== Exercise data ==
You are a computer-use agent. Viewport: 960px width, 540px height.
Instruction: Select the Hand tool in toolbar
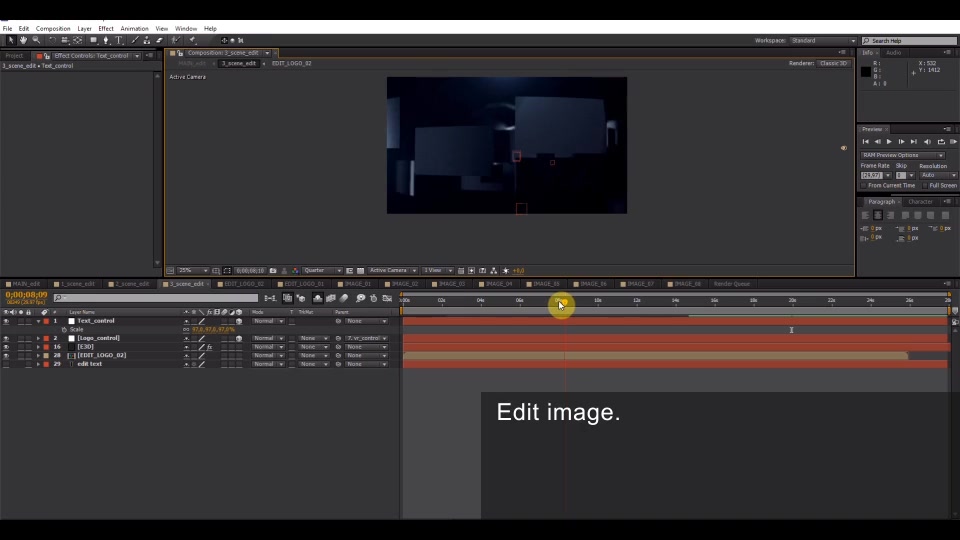pos(23,40)
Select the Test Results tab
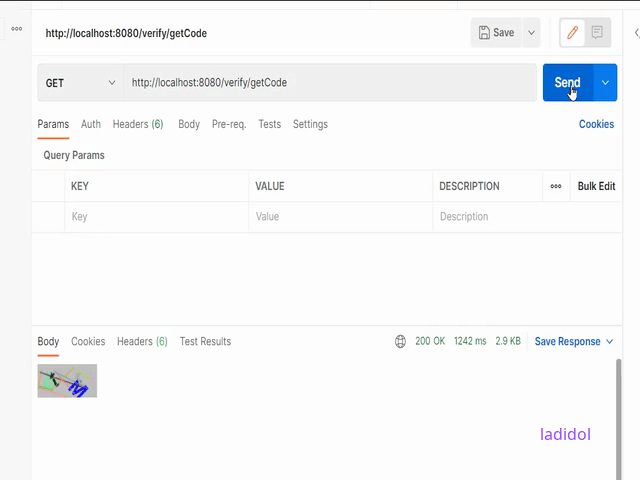640x480 pixels. [x=205, y=342]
===
Would you restate the records above word for word and exclude the pictures?

You are a computer-use agent. Viewport: 960px width, 540px height.
Instruction: Select the Hand tool in toolbar
pos(23,40)
Select the Test Results tab
640x480 pixels. [x=205, y=342]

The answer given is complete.